I was pleasantly surprised when I got no notification last week that the vinyl release has been delayed. And I was even more surprised when the records were delivered to me on the actual release date. So I am finally able to write a vinyl review on time and not years after the release of a record. Amon Amarth accompanied me through my teenage years from “Avenger” through “Versus the world” to “With Oden on our Side” and now “Jomsviking”. Although I am a huge fan, there are two major questions which come with this record. Does the international release via Sony change anything? And more importantly – will Amon Amarth deliver in terms of Jomsviking being their first concept album? Let’s find out.

Quick Facts:
Artist: Amon Amarth – website
Album: Jomsviking
Version: 2 LP, black + CD  – Discogs Link
Label: Sony
Found at: Amazon

“Jomsviking” is the thenth album of swedish melodic death metal legends Amon Amarth and their first in nearly three years after “Deceiver of the Gods”. This version is the double LP version (180g) in black. The Vinyl gatefold is advertised with including a pop-up viking boat and the album as CD (in a papersleeve). The vinyl version also includes the bonus track “Vengeance is my Name”. The CD is apparently only part of the european release via Sony.

Quality and artwork:
The gatefold is thicker then the usual double LP releases and that’s a big plus. The thickness comes from the pop out viking ship and the rather thick records which are 180g black vinyl. The aforementioned viking ship is propably the biggest let-down. I don’t know what I expected but this adds nothing to the gatefold. The record itself is perfect, heavy, pitch black, perfectly shaped and no blemishes whatsoever. The quality is simply great.

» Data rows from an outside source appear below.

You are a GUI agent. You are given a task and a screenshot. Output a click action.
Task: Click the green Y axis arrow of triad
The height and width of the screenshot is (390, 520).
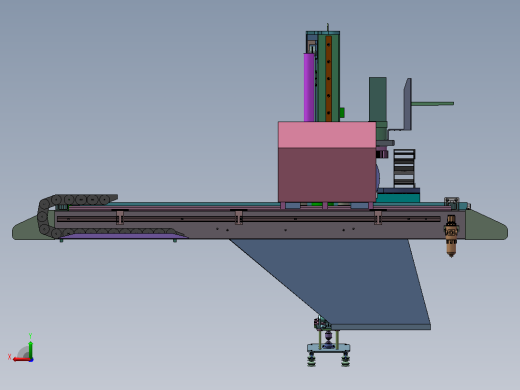30,349
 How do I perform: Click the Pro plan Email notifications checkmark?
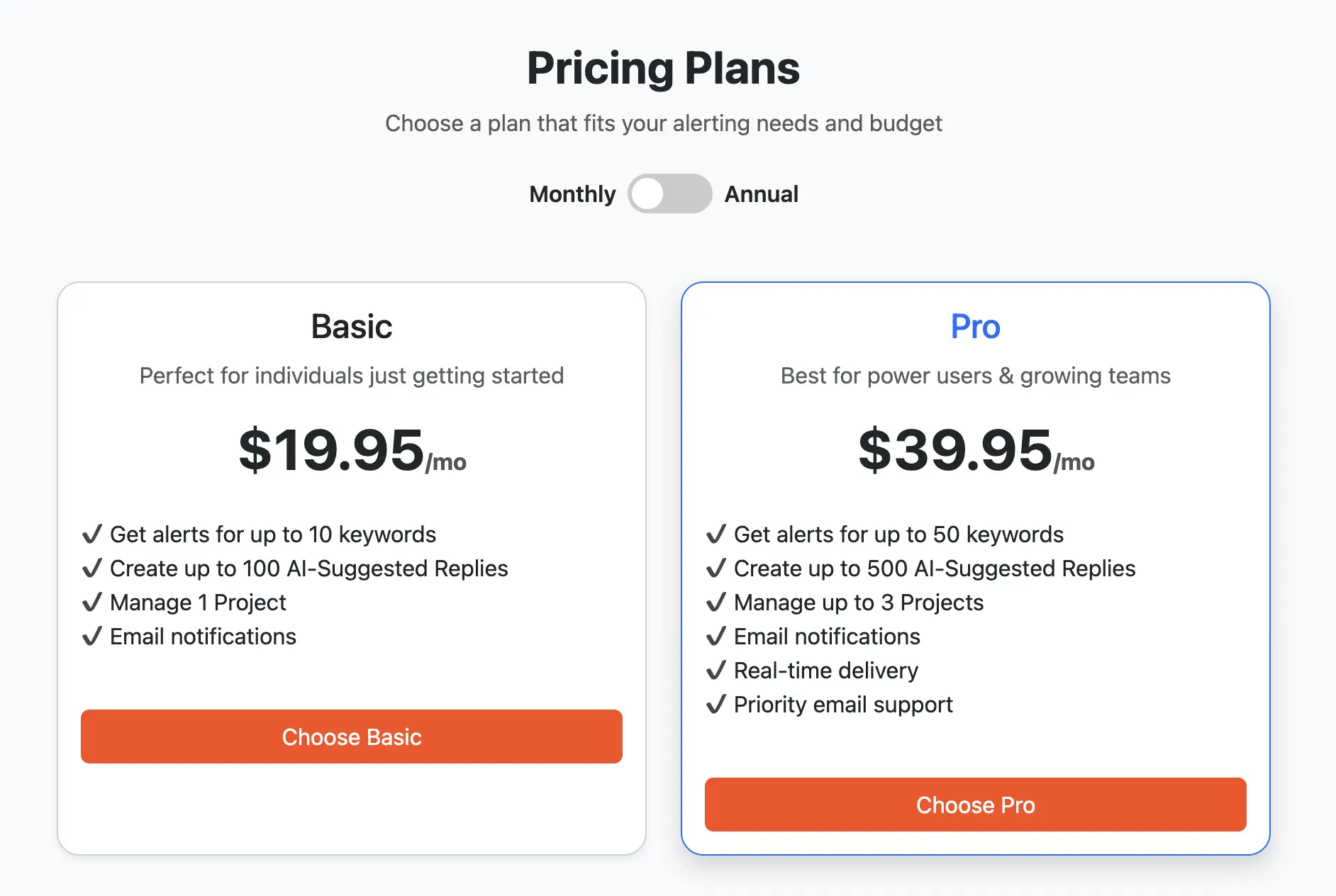(x=716, y=636)
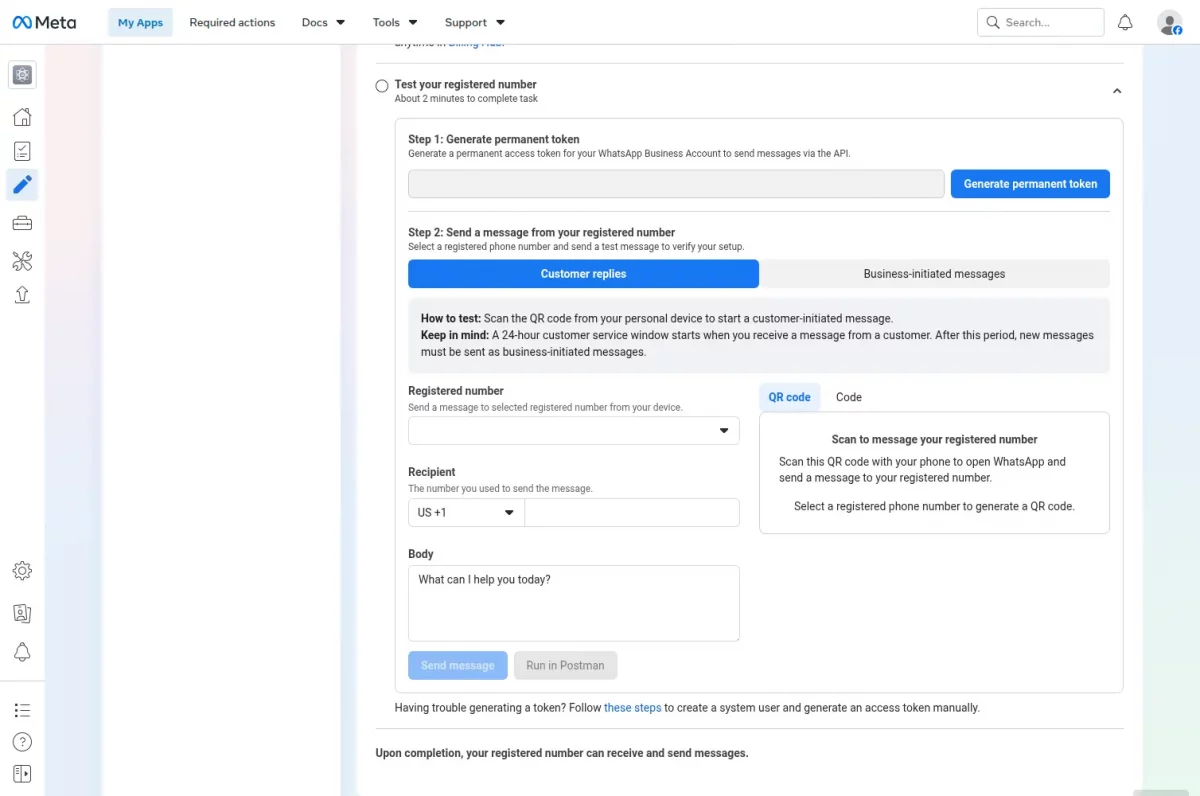The image size is (1200, 796).
Task: Follow the these steps link
Action: [x=632, y=708]
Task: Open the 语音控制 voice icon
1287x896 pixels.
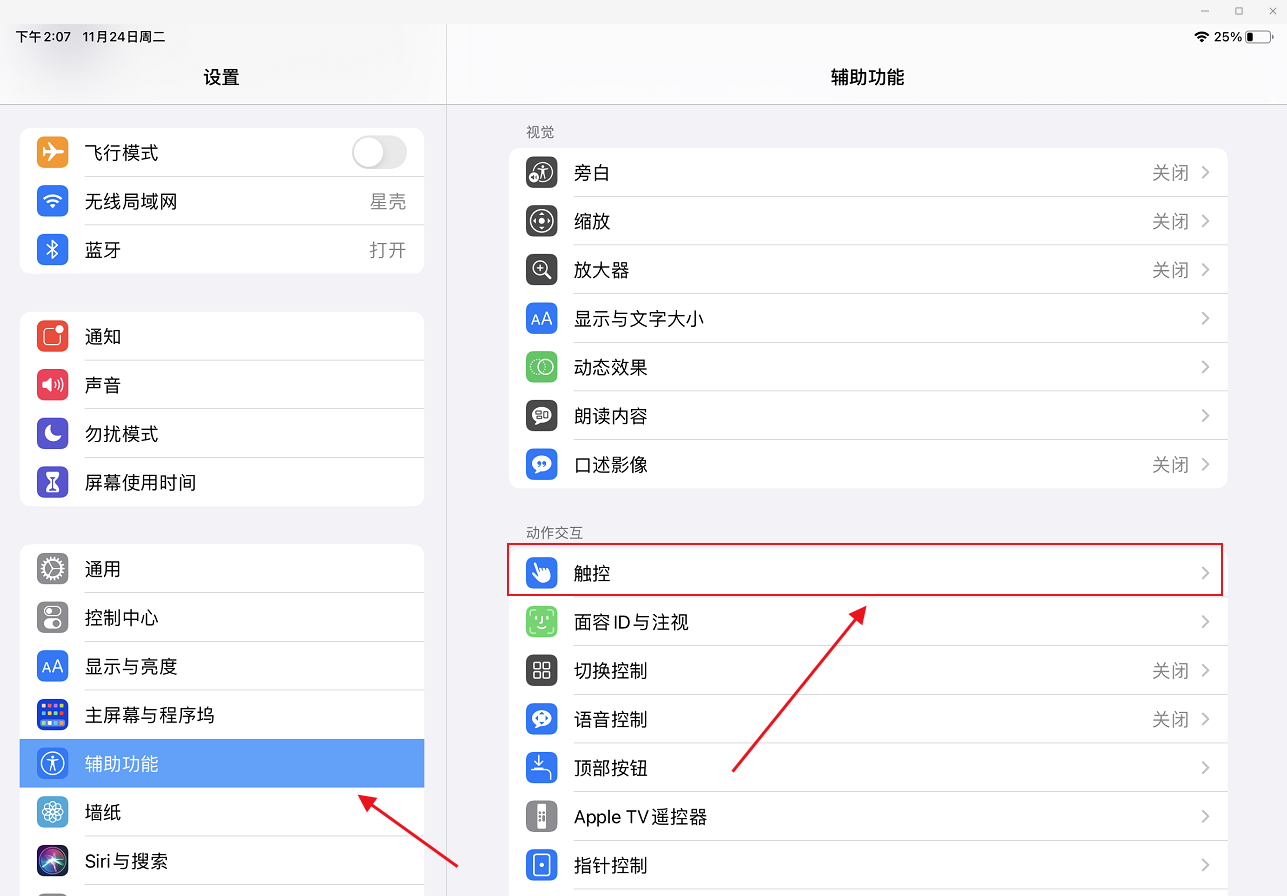Action: tap(541, 718)
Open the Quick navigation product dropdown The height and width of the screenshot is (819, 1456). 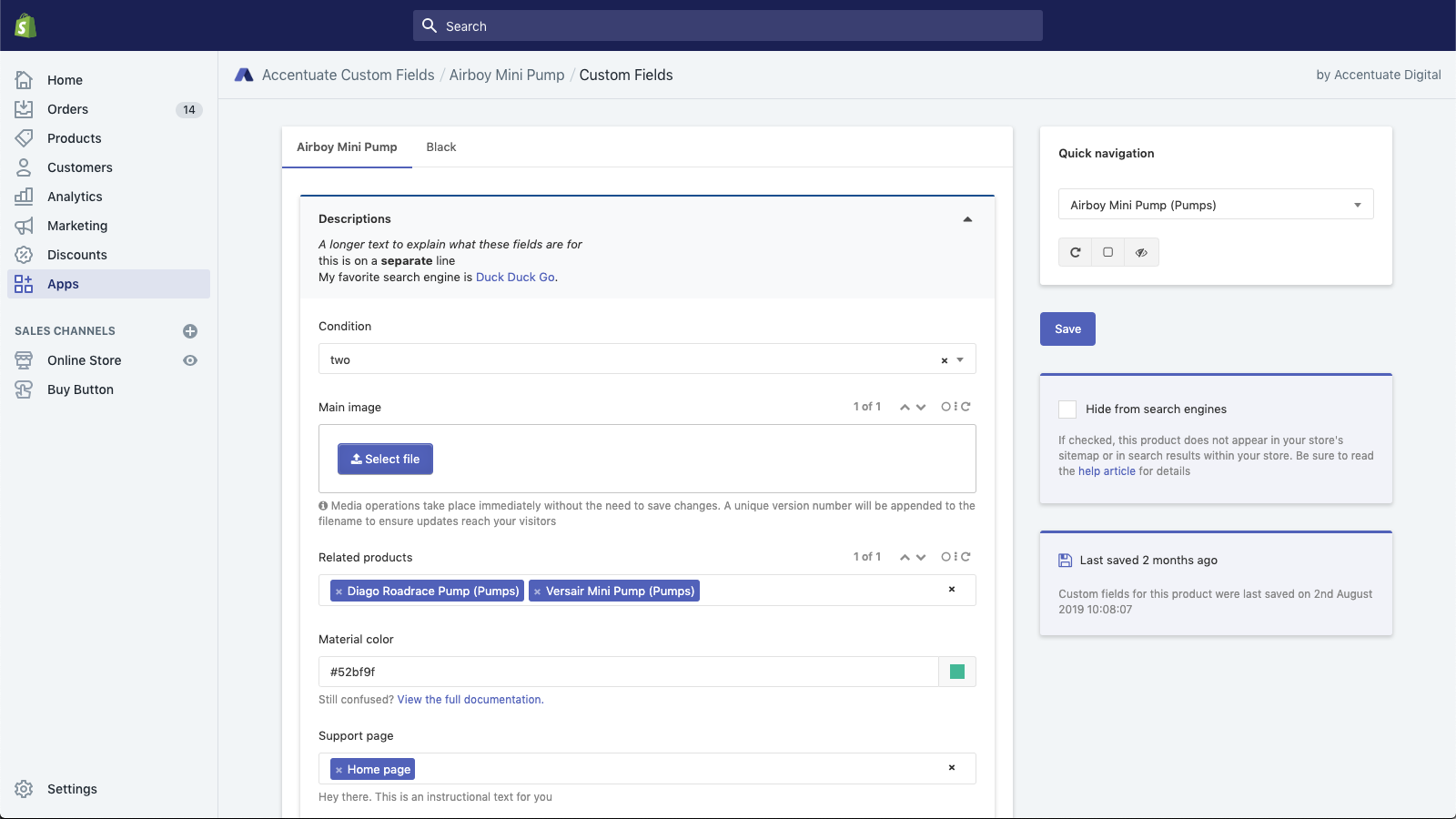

They have gone all out on the artwork this time with five different artists contributing to the additional artwork. Two artists nearly exclusively worked with other bands before (John Lorenzi – Megadeth, Samwise Didier – Hammerfall) whilte other’s seem to be pretty unknown in the field of album art. You should definitely check out the work of Indonesian Illustrator Adi Kalingga on www.silencer8.com. The impressive cover art was designed by Tom Thiel a german illustrator known for his work on various board games (Labyrinth), video games (The Settlers III) and album art (Amon Amarth, Brainstorm). He is also known for his artwork for the german tabletop RPG “Das Schwarze Auge”).

Sound Quality:
The sound quality is okay but worse than I expected from a Metalblade record (which it still is, despite the Sony release outside of the US). Listening to the album with turned down volume sounds crappy. The sound is washed up when you listen to the album on lower volume. The FDR Rating of the album is mediocre at best and a perfect example for the loudness wars. The differences between high quality spotify streaming and the vinyl version fortunately noticeable. But there are only little audible differences compared to the CD version which comes with the record. The album was produced, recorded and mixed by grammy winning producer (for Opeth – Deliverance) Andy Sneap who worked with legends like Accept, Saxon or Arch Enemy in the past. His mastering is usually near perfect, so I can’t quite put my finger on where the sound issues come from. On higher volume, the record sounds great fortunately.

The Music:
Die hard old Amon Amarth stuff fans might need some time for this album. It’s more melodic and less heavy/brutal than their past releases. Although this should be no surprise considering the direction of the past albums. To answer my intitial question – they did deliver. This is a great concept album with a variety of different styles and tells an interesting story. Only the part of Doro Pesch on the Song “A Dream that cannot be” sounds a bit odd. In my opinion, there could have been better choices for the female vocals but that’s just critique on a very high level. The album gets better and better with each time you listen to it. So if you are undecided to buy, give it a try on Spotify or YouTube first.

Conclusion:
While the quality of gatefold, the vinyl record itself and even the added CD is great, the record has surprising flaws in terms of sound quality. Higher volume is needed for the record to sound clear and good. On lower volume it’s really hard to distinguish the different instruments and sometimes even the vocals. I am used to better releases by Metalblade to be honest. I’d still recommend it if you are a vinyl enthusiast. If you are all in on sound quality I’d recommend buying the losless version.